Monsieur le Premier ministre, il y a un an, presque jour pour jour, le journaliste sportif Christophe Gleizes était incarcéré en Algérie. Voilà un an qu'il est privé de liberté dans les geôles algériennes, dans des conditions qui suscitent de vives inquiétudes. Cette situation émeut particulièrement le département du Lot-et-Garonne, Christophe Gleizes étant né à Agen. Il est d'ailleurs devenu citoyen d'honneur de la ville récemment. Vous comprendrez que nous vivons ce premier anniversaire d'une manière douloureuse et que nous attendons aujourd'hui des actes.
À l'heure où la Coupe du monde de football réunit de nombreux supporters passionnés par ce sport, il est inconcevable qu'un journaliste sportif puisse être privé de liberté pour avoir fait son travail, et seulement son travail. Les sénateurs du Lot-et-Garonne vous demandent donc, monsieur le Premier ministre, où en est aujourd'hui le dossier.

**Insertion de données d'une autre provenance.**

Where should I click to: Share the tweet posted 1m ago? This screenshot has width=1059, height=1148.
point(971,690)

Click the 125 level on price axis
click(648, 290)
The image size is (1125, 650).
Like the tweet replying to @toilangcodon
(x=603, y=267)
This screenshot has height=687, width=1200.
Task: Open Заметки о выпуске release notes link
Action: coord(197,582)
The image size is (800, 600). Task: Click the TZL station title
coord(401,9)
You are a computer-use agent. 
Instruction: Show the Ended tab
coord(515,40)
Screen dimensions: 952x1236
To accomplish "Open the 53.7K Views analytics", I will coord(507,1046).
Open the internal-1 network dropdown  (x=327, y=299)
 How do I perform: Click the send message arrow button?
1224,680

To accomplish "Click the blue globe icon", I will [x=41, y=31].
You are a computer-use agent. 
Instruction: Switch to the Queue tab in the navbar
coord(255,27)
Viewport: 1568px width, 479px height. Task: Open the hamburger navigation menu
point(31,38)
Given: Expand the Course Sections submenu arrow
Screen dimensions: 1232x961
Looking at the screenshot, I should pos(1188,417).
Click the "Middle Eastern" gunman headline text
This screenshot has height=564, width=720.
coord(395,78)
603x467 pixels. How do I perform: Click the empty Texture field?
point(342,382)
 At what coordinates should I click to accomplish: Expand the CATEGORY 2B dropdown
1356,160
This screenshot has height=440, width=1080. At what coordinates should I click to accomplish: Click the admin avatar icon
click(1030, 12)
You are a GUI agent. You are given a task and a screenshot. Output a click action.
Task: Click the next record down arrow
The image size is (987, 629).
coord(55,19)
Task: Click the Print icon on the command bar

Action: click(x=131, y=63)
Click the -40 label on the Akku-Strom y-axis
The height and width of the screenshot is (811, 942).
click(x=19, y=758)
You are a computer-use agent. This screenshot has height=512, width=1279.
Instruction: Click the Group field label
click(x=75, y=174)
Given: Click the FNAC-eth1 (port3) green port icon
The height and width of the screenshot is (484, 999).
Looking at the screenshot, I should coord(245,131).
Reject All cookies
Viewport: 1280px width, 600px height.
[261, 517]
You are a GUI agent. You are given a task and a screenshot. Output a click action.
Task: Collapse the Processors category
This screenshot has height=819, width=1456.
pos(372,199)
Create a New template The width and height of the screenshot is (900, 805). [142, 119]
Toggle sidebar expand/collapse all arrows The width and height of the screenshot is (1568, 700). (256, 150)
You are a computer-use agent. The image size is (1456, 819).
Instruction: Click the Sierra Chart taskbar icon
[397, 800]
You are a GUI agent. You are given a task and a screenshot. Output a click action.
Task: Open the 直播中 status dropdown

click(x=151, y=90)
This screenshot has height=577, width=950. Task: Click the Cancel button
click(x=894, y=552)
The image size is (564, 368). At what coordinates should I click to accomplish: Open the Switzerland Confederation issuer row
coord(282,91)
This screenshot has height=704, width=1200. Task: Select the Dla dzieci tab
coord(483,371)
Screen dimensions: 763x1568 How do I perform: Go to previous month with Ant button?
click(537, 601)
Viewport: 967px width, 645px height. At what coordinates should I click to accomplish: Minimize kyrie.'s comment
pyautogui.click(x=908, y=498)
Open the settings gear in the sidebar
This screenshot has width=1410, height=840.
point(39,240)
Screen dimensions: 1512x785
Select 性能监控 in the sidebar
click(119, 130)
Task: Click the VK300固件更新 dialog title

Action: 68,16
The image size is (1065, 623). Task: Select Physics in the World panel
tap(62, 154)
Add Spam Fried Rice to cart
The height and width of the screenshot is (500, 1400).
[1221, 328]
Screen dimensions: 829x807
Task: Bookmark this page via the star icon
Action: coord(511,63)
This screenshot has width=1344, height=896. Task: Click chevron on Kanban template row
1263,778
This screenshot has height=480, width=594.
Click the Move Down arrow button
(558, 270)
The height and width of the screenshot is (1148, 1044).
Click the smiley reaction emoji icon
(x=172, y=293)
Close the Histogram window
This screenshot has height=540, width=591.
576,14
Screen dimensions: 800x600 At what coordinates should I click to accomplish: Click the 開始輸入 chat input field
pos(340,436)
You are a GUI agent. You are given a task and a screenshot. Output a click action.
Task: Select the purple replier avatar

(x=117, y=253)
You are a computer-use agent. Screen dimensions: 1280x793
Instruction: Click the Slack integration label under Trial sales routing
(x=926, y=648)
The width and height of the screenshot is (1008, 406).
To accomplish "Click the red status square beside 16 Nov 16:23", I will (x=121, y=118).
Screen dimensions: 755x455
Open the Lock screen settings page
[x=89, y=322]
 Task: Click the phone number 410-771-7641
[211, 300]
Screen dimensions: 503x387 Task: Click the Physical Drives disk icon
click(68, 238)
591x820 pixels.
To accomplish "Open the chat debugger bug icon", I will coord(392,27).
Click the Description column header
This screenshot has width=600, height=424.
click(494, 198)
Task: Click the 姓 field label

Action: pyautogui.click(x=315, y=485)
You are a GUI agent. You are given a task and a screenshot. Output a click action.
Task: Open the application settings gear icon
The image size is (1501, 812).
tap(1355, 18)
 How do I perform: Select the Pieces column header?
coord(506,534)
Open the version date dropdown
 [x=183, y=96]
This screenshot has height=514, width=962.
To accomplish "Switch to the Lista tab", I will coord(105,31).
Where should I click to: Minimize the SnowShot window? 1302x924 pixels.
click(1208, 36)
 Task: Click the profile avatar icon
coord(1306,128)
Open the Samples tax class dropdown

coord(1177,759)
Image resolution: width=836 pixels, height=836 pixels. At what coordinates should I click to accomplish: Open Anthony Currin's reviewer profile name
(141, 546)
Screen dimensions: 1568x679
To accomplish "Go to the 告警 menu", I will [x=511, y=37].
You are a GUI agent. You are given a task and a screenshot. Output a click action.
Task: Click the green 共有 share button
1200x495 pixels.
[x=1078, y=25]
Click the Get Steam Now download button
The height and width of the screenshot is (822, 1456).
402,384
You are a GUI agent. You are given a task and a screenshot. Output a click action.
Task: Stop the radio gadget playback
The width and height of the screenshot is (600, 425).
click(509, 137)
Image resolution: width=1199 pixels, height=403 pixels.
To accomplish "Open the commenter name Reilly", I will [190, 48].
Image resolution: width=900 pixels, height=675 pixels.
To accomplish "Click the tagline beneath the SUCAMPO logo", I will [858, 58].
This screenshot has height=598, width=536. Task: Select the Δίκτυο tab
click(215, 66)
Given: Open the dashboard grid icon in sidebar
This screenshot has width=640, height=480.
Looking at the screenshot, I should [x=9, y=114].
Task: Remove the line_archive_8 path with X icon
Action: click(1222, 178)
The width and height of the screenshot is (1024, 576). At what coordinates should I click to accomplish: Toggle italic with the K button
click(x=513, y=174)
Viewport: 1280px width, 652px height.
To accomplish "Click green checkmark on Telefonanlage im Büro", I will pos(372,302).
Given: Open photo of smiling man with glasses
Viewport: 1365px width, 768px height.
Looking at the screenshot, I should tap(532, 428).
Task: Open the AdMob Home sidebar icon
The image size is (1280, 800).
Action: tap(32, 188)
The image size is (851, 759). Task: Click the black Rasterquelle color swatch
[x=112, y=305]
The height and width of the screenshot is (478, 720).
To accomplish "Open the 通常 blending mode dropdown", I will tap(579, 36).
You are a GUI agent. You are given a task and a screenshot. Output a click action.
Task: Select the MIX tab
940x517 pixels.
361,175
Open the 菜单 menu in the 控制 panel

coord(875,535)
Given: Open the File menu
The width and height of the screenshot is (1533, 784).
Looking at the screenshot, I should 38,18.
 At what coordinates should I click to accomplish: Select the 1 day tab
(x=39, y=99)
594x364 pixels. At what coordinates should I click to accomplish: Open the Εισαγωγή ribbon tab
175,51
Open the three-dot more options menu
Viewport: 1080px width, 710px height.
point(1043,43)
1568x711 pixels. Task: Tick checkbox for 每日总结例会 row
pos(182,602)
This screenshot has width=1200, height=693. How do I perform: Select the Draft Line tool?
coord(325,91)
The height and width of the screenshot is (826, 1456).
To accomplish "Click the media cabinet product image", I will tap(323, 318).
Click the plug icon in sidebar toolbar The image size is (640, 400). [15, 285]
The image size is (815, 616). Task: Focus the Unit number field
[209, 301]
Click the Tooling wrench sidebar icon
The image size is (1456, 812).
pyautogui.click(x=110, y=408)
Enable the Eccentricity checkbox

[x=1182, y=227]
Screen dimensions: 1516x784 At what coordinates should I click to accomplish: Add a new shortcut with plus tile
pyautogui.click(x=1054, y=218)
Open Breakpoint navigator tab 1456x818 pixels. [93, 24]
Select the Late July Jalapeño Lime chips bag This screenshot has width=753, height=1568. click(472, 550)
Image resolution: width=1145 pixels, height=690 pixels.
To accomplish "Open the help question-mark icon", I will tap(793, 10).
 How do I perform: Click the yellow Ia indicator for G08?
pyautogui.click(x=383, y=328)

Il y a quelques jours, la presse a évoqué « d'éventuelles discussions diplomatiques dans lesquelles la remise en liberté d'un agent consulaire algérien pourrait être au coeur des négociations ». Sans divulguer ce qui relève naturellement du secret diplomatique, pouvez-vous nous dire aujourd'hui si tous les leviers ont été mobilisés pour assurer la libération de notre compatriote ? (Applaudissements sur les travées du groupe Les Républicains, ainsi que sur des travées du groupe RDSE.)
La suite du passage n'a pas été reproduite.